Items listed in a dataset
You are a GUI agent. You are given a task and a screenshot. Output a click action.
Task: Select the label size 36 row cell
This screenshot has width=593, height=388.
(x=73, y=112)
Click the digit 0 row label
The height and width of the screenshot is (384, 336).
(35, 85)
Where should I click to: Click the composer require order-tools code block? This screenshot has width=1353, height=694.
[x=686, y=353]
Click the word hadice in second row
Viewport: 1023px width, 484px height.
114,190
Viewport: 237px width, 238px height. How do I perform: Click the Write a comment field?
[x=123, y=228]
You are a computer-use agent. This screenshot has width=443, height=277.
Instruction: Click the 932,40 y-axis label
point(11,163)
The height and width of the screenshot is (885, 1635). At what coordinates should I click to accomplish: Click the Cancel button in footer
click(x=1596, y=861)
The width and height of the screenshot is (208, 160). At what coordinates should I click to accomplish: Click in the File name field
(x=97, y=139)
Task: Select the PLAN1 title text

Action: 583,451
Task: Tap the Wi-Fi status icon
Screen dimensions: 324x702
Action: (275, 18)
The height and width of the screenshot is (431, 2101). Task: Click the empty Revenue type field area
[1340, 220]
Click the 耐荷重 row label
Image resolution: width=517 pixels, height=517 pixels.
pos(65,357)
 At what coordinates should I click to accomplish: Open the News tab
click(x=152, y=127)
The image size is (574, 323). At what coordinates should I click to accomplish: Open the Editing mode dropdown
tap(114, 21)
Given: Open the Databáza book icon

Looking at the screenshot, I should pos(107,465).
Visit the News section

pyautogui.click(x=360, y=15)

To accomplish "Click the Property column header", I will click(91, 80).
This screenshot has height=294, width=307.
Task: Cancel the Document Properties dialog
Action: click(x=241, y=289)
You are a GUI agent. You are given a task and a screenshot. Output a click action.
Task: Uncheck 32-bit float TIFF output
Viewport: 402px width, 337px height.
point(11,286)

:: WHAT TO WORK ON ::
Give back the data above exactly as it appears.

:: RESULT ::
You are a GUI agent. You are given a task and a screenshot. Output a click action.
Task: Select the label size 36 row cell
This screenshot has width=593, height=388.
(x=73, y=112)
Click the digit 0 row label
The height and width of the screenshot is (384, 336).
(35, 85)
Where should I click to: Click the composer require order-tools code block? This screenshot has width=1353, height=694.
[x=686, y=353]
Click the word hadice in second row
Viewport: 1023px width, 484px height.
114,190
Viewport: 237px width, 238px height. How do I perform: Click the Write a comment field?
[x=123, y=228]
You are a computer-use agent. This screenshot has width=443, height=277.
Instruction: Click the 932,40 y-axis label
point(11,163)
The height and width of the screenshot is (885, 1635). At what coordinates should I click to accomplish: Click the Cancel button in footer
click(x=1596, y=861)
The width and height of the screenshot is (208, 160). At what coordinates should I click to accomplish: Click in the File name field
(x=97, y=139)
Task: Select the PLAN1 title text

Action: 583,451
Task: Tap the Wi-Fi status icon
Screen dimensions: 324x702
Action: (275, 18)
The height and width of the screenshot is (431, 2101). Task: Click the empty Revenue type field area
[1340, 220]
Click the 耐荷重 row label
Image resolution: width=517 pixels, height=517 pixels.
pos(65,357)
 At what coordinates should I click to accomplish: Open the News tab
click(x=152, y=127)
The image size is (574, 323). At what coordinates should I click to accomplish: Open the Editing mode dropdown
tap(114, 21)
Given: Open the Databáza book icon

Looking at the screenshot, I should pos(107,465).
Visit the News section

pyautogui.click(x=360, y=15)

To accomplish "Click the Property column header", I will click(91, 80).
This screenshot has height=294, width=307.
Task: Cancel the Document Properties dialog
Action: click(x=241, y=289)
You are a GUI agent. You are given a task and a screenshot. Output a click action.
Task: Uncheck 32-bit float TIFF output
Viewport: 402px width, 337px height.
point(11,286)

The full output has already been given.